OpenGVLab / InternVL

[CVPR 2024 Oral] InternVL Family: A Pioneering Open-Source Alternative to GPT-4o. 接近GPT-4o表现的开源多模态对话模型
https://internvl.readthedocs.io/en/latest/
MIT License
5.48k stars 425 forks source link

Real-time performance #511

Closed SutirthaChakraborty closed 1 week ago

SutirthaChakraborty commented 4 weeks ago

Is there any model that can be easily put in different devices and work in real time? I can work on each frame video for description very fast. Is there any way to get the frame-by-frame information for a video ?

czczup commented 2 weeks ago

Hello, maybe our InternVL2-1B model is a good choice, it only has about 900M parameters.

SutirthaChakraborty commented 2 weeks ago

The InternVL2-1B doesn't give detailed information about expression, where they are looking correctly all the time.

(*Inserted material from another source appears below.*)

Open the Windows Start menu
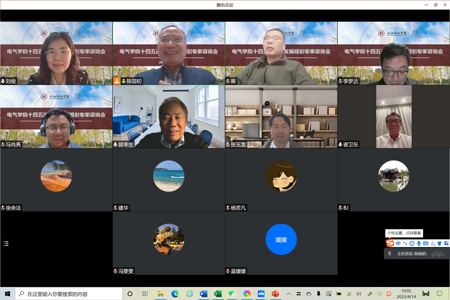Screen dimensions: 450x300 pyautogui.click(x=7, y=294)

czczup commented 2 weeks ago

Since our team is relatively small, we currently do not have the capacity to focus on inference acceleration and real-time performance evaluation. Our model updates are primarily centered on performance improvements.

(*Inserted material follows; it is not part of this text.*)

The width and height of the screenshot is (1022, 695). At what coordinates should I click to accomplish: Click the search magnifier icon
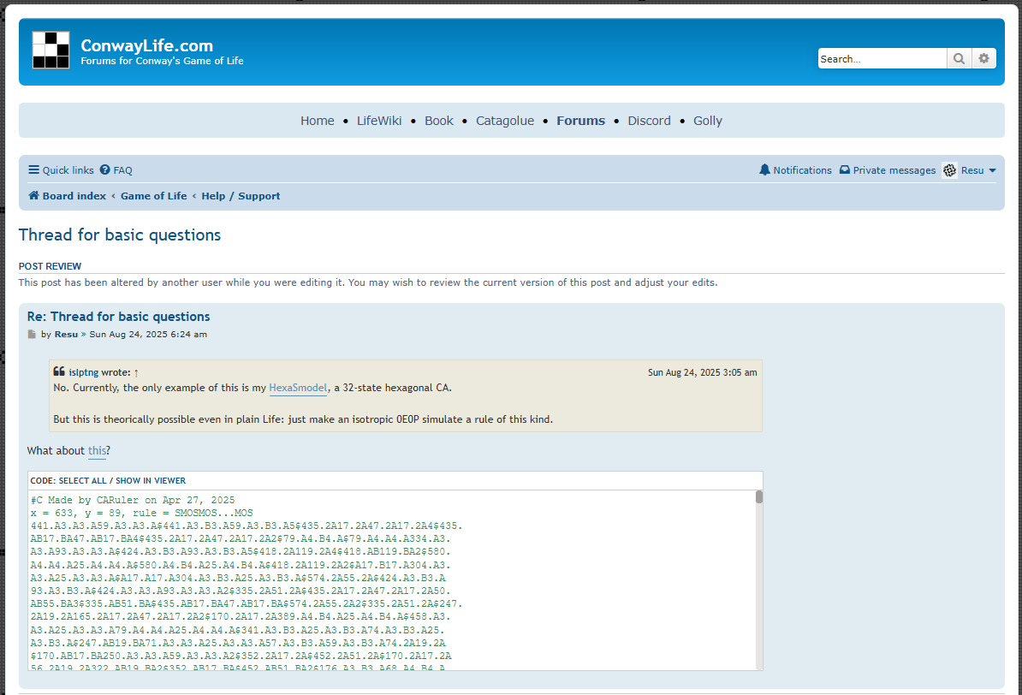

I believe that real-time performance is mainly determined by two factors: the optimization level of the deployment framework and the number of model parameters. Based on the current progress in the community, small models with 1B to 4B parameters can run relatively well on edge devices like iPad. However, we do not yet have plans to directly support this functionality ourselves.